Back
Legal

Earl fails in fight to prevent £11m sale of prized country house

The Court of Appeal has upheld a ruling approving the sale of the Grade I listed Tottenham House in Wiltshire to a mystery buyer for £11.25m. The court rejected a challenge to the decision by the Earl of Cardigan, who claimed they could get more for the crumbling Palladian mansion that is considered the crown jewel of his estate.

The Court upheld a ruling by Rose J that lifted a stay on approval of the planned sale by the trustees of the Savernake estate, the beneficiaries of which are the Earl of Cardigan and a trust in favour of his son, Viscount Savernake.

Though the trustees of that 1987 trust in favour of Viscount Savernake support the intended plan to sell Tottenham House for £11.25m to an unnamed buyer, referred to in court as “Mr A”, Lord Cardigan bitterly opposes it.

He has applied to have Wilson Cotton and John Moore removed as trustees of the Savernake Estate, claiming they are “unfit”, and Newey J has reserved judgment on that issue, awaiting the Court of Appeal’s decision on the proposed sale.

Today, Vos LJ ruled on that appeal, upholding Rose J’s order, which he said, in effect, simply authorised the trustees to complete the sale to Mr A, agreed in August 2013. Deputy Judge Nicholas Lavender QC had earlier adjourned the application, but stated that he would have ordered authorisation of the sale.

Describing the dispute, he said: “Everyone now agrees that Tottenham House, Savernake, Wiltshire, which is the principal asset of the Savernake Estate, must be sold. It has been unoccupied since the 1990s, is decaying fast and is on English heritage’s ‘at risk’ register. It comprises two huge properties: the grade I listed house itself running to some 92,000 sq ft, and the extremely dilapidated grade II* listed stable block amounting to some 24,000 sq ft.
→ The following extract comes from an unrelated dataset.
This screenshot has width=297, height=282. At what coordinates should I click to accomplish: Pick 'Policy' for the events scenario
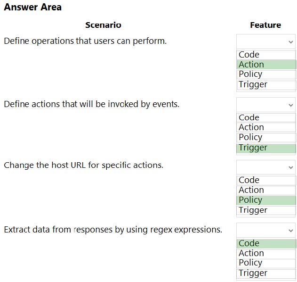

The question is this case is simply whether the court should approve the proposed sale to the existing buyer.”

He said that the case raised questions as to the proper approach of the court to applications to approve a “momentous decision” by trustees, but that it was unusual because there is no continuing dispute over the need to sell Tottenham House, only over the process by which that should be achieved.

Lord Cardigan claimed that a more recent valuation of the property predicted likely offers in the region of £15m, whilst a second potential buyer, Mr B, has already made a more favourable offer, albeit subject to planning permission for a hotel and residential development, of £11.5m, with a £575,000 non-returnable deposit and a loan of £5m to the trust on favourable terms.

But Vos LJ said that the High Court judge had been right to conclude that the trustees had shown that their decision to complete the intended sale to Mr A was one which reasonable trustees could properly take in the interests of their beneficiaries, following valuations by GVA Grimley and Knight Frank.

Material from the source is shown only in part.